Micronomus norfolkensis is a species of molossid bat, a family of flying mammals. The bat is endemic to Australia, where it occurs from southeastern Queensland to eastern New South Wales. They are the sole species of genus Micronomus and referred to by variations on east-coast free-tailed bat.

==Taxonomy ==
The description of the species was published by John Edward Gray in 1839. The specific epithet is named for Norfolk Island, where the type specimen was alleged to have been collected.

Micronomus norfolkensis is the type species of genus Micronomus, and the only currently recognised. The name of the taxon was published in a checklist by Tom Iredale and Ellis Troughton in 1934, but this lacked a diagnosis and designated nomen nudum. Troughton gave the name again, with a valid description, in Furred Animals of Australia in 1944. The print date of Troughton's book is 1943, but his correspondence with the publisher has determined it was not issued until 1944. The taxon was published with a revised diagnosis in 2014, which separated this subgenus and Setirostris, also with a sole species (Mormopterus eleryi), from the diversity discovered in Australian molossids. This revision assigned the taxon to a subgenus, giving the combination Mormopterus (Micronomus) norfolkensis, before the elevation to a monotypic arrangement as genus Micronomus.

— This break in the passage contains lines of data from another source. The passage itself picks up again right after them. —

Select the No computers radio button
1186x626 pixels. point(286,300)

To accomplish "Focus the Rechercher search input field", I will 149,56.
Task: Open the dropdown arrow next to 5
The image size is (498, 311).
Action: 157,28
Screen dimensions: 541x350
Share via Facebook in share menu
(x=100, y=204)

The species is also referred to as the east-coast free-tailed bat, east-coast freetail bat, and eastern coastal free-tailed bat. Other common names include eastern little mastiff bat and eastern freetail-bat.

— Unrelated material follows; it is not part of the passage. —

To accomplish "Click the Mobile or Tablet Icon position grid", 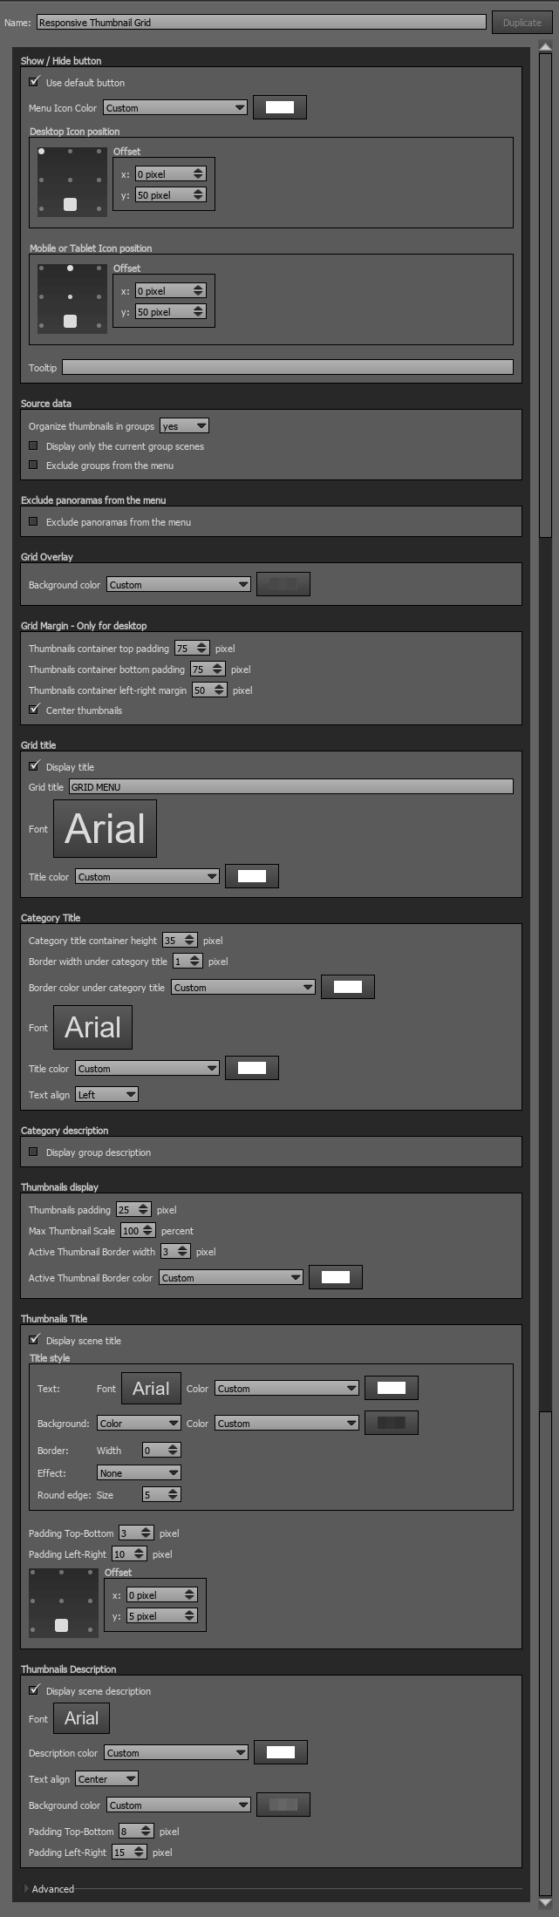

The description for Micronomus was reviewed in an evaluation of the taxonomic concepts (Reardon, 2014), following a description published in 2008 by the same author. The new diagnosis identified the number of lower incisors of Micronomus (3) differed from the species allied to Mormopterus (2) and lacked the pronounced gular sac that is present in Mormopterus. The new subgenus, later elevated to genus, Setirostris, was distinguished by the form of the corresponding upper molars, the lack of the course bristles on the face of Setirostris, and the great difference in morphology of the glans penis; phylogenic support was provided by molecular comparisons of alleles and mitochondrial DNA. A similar diagnosis is provided to separate Ozimops, dentition, penis morphology, and the phylogenetic analysis, but notes the more evidently dome shape profile of the skull, which is significantly flattened in species of that genus.

==Description==
This bat has dark brown to reddish brown fur with a paler belly.

==Biology and ecology==
The species has been collected only occasionally, and little is known about its biology and ecology.
Although the species may roost communally, it is usually solitary.

==Range and habitat==
It has been observed in dry eucalypt forest, wet sclerophyll forest, and riparian rainforest habitat. A colony was found roosting in a house. Females with young have been observed in grey mangrove (Avicennia marina) forests.

==Conservation==
It is thought that there are between 10-11,000 mature individuals. Threats to the species may include habitat loss from timber harvesting, coastal development, and alterations of natural fire regimes.